Wednesday, November 23, 2011

"To Remember Me" - what I draw peace from at times.

When we were going through some of my Dad's belongings, my Mom showed me this newspaper clipping my Dad had saved. We always knew his wish was to be cremated and it just made sense after reading this.

There are times when I hurt or think and I do my best to refer to this poem Dad left behind. Almost as if it was his way to help us find peace.

Recently I attended a memorial service for a son of someone I had worked with in a play. His son was my age. He remarked how difficult it was for a parent to lose a child and for my whole life I could sympathize with that idea.

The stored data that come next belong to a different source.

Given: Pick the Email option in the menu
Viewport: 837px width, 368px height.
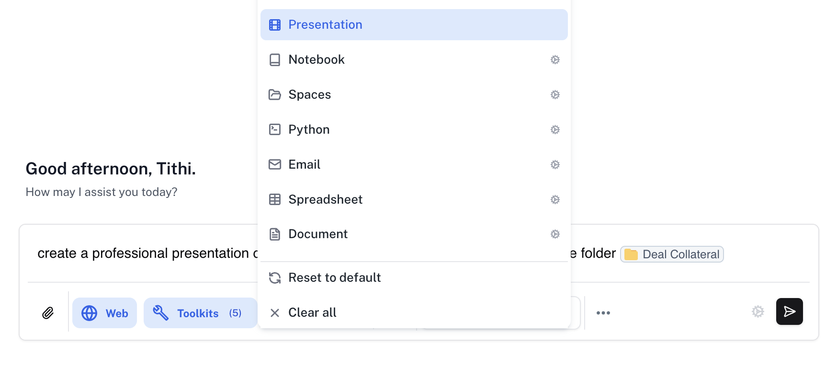Looking at the screenshot, I should point(304,165).
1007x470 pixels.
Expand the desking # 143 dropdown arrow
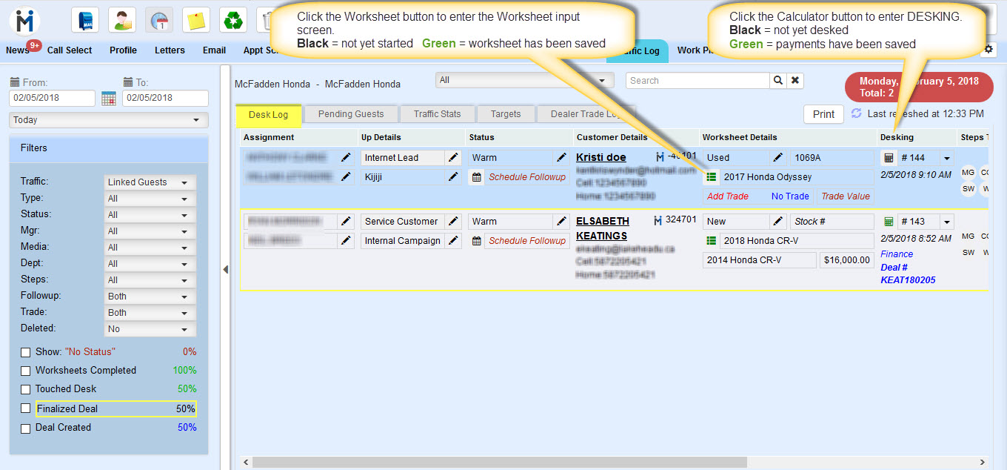(x=946, y=222)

Having been through what I have been through though, I don't think there is ANY way that is easier at all to deal with. The memorial service really hit home and I felt so much for my friend and his loss. It made me think about my own loss greatly and reminded me of this poem. I'll have to share this.

"The day will come when my body will lie upon a white sheet neatly tucked under four corners of a mattress located in a hospital; busily occupied with the living and the dying. At a certain moment a doctor will determine that my brain has ceased to function and that, for all intents and purposes, my life has stopped.

When that happens, do not attempt to instill artificial life into my body by the use of a machine. And don't call this my deathbed. Let it be called the bed of life, and let my body be taken from it to help others lead fuller lives.

Give my sight to the man who has never seen a sunrise, a baby's face or love in the eyes of a woman.

Give my heart to a person whose own heart has caused nothing but endless days of pain.

Give my blood to the teenager who was pulled from the wreckage of his car, so that he might live to see his grandchildren play.

Give my kidneys to the one who depends on a machine to exist from week to week.

Take my bones, every muscle, every fiber and nerve in my body and find a way to make a crippled child walk.

Explore every corner of my brain.

Take my cells, if necessary, and let them grow so that, someday a speechless boy will shout at the crack of a bat and a deaf girl will hear the sound of rain agianst her window.

Burn what is left of me and scatter the ashes to the winds to help the flowers grow.

If you must bury something, let it be my faults, my weakness and all prejudice against my fellow man.

Give my sins to the devil.

Give my soul to God.

If, by chance, you wish to remember me, do it with a kind deed or word to someone who needs you. If you do all I have asked, I will live forever."